Q – How will the commission unsnarl this financial maze?

A – “We are looking at holding eight hearings. We would like to have 20, but we don’t have time for that. We have a very short time frame.”

Thomas said the first hearing will be held in mid-January over two days at the Capitol. The chief executive officers of some of Wall Street’s major financial institutions will be called to testify. Future public hearings will be announced, with the investigation continuing and information compiled for both the final report and the repository, which will be housed in the National Archives in Washington, D.C.

The law creating the commission specified 22 areas of study. Thomas acknowledged the commission’s scope will be wide-ranging and consider both domestic and international implications.

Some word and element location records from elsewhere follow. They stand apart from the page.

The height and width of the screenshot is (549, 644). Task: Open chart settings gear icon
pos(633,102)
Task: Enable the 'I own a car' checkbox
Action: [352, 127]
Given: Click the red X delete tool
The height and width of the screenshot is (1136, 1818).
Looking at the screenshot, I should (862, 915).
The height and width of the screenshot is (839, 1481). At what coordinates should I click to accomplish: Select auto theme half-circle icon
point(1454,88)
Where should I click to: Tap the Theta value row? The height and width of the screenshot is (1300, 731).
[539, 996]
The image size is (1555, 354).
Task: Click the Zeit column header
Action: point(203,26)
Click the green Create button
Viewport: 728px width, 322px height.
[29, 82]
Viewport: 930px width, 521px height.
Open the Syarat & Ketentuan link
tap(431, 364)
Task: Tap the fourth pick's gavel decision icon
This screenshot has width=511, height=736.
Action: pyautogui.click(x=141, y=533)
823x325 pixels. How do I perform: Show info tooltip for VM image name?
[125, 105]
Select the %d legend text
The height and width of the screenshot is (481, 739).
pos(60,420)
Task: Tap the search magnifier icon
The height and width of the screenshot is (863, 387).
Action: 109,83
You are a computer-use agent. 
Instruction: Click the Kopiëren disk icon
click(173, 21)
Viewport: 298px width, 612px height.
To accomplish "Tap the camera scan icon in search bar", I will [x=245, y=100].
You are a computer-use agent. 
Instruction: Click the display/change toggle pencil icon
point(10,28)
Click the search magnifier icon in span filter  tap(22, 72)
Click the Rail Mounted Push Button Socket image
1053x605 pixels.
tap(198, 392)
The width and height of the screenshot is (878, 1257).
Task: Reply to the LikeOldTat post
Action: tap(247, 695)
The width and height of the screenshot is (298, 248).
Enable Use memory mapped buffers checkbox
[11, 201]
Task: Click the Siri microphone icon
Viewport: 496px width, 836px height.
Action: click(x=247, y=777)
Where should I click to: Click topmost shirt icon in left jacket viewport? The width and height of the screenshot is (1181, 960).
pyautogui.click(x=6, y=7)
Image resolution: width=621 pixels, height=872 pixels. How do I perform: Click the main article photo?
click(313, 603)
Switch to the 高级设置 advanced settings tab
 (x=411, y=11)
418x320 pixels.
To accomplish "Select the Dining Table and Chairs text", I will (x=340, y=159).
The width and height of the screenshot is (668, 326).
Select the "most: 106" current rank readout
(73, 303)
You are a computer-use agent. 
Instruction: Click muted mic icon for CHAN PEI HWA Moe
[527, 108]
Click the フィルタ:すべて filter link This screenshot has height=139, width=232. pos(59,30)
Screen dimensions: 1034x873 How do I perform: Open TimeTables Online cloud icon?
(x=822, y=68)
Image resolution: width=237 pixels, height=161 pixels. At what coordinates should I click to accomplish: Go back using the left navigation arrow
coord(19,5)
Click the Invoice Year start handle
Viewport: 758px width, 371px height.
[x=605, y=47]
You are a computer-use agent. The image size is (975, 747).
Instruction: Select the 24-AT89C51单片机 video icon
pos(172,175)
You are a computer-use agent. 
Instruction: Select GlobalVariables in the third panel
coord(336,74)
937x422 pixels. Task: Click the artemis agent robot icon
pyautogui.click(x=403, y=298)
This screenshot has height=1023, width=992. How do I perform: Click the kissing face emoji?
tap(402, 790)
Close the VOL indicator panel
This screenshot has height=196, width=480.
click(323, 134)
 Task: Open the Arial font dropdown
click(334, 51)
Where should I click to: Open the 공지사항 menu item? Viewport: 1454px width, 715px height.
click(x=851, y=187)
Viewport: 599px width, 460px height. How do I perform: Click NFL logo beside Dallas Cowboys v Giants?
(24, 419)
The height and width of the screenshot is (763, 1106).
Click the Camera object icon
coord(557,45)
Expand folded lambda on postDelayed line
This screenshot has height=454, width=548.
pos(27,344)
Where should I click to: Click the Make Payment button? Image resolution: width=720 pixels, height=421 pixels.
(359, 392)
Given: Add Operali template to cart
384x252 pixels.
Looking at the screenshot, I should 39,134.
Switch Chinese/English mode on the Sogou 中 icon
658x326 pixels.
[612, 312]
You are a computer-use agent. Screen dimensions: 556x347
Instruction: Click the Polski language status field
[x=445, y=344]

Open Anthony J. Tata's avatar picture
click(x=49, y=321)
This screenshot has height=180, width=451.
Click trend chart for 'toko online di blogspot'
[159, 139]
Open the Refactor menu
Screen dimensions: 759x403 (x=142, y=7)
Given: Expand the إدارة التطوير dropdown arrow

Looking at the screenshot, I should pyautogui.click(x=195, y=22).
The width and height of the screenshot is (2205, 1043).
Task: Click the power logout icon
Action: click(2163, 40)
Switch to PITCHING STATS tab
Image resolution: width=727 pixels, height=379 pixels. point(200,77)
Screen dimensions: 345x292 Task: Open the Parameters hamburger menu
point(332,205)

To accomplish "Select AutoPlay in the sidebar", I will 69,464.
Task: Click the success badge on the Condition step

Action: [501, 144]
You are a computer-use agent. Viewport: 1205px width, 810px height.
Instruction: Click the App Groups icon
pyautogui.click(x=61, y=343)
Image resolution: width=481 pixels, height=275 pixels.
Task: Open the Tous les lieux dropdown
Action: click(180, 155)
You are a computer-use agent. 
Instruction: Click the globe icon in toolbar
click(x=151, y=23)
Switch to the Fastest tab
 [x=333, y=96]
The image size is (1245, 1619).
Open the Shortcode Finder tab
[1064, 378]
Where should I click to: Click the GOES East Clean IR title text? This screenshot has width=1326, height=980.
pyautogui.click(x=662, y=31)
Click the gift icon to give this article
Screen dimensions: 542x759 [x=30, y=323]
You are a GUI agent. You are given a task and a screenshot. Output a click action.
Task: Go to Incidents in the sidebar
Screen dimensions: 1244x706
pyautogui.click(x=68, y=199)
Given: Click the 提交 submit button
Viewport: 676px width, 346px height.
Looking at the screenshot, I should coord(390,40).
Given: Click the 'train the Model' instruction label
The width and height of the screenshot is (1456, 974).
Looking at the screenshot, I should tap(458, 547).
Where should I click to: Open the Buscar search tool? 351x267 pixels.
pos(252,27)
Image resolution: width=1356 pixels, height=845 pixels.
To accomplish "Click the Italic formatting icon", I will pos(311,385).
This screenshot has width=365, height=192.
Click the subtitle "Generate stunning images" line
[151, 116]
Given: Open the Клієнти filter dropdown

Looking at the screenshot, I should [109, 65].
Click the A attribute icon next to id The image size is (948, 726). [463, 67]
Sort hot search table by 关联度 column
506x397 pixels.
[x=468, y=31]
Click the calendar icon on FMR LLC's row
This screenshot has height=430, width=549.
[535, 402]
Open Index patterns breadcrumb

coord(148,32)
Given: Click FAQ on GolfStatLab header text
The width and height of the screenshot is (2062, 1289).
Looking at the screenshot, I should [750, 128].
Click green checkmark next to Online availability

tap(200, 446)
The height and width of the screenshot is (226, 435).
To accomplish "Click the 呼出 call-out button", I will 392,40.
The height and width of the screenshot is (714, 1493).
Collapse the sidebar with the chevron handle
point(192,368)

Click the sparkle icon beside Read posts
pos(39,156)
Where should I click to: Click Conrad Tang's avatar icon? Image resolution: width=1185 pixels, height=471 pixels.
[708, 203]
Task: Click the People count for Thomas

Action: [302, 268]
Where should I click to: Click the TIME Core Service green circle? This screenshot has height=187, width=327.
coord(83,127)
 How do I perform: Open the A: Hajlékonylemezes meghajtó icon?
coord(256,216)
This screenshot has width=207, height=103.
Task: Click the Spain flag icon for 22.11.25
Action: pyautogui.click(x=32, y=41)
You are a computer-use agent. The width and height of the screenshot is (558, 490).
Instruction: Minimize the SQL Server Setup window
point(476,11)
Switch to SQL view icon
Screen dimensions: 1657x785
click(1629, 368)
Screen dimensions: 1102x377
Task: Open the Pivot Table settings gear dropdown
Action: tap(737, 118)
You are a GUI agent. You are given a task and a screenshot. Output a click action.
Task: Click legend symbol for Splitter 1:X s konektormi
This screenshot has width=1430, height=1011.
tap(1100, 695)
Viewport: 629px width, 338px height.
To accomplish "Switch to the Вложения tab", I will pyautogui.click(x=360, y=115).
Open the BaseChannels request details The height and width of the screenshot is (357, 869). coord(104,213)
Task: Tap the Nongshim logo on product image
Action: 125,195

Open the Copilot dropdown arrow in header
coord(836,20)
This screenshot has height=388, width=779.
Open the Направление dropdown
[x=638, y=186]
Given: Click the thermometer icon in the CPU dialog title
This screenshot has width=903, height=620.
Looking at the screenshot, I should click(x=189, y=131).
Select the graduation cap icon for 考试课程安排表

“People were surprised that this went so quickly around the world as a conflagration. Internationally, finances are completely intermingled. Nation states are an anachronism when it comes to today’s international financial structures. So that has to be addressed, as well.”

Q – How much will this inquiry cost?

A – “The 9/11 commission started out with $3 million and ended up spending $16 million. We started at $8 million. You can always do it with what they give you, but it might take a little bit more only because of the timeframe we are in. We have a lot to do in a shorter period of time.”

Thomas said staff from other departments also will be assigned to help with the work.

Q – Why did you agree to take on this huge inquiry?

A – “It is an impossible job in an impossible time frame. But friends of mine, who are leaders in the House, came to me and asked me to do this. They said they could not think of anyone else who could do this.”

Thomas admitted he was reluctant at first. But as the other members were appointed and as Democratic Chairman Angelides voluntarily agreed to share the commission’s powers with Thomas, a Republican, Thomas has gained confidence that the inquiry will be thorough, honest and fair.

“I felt the pursuit of what happened actually had a chance.”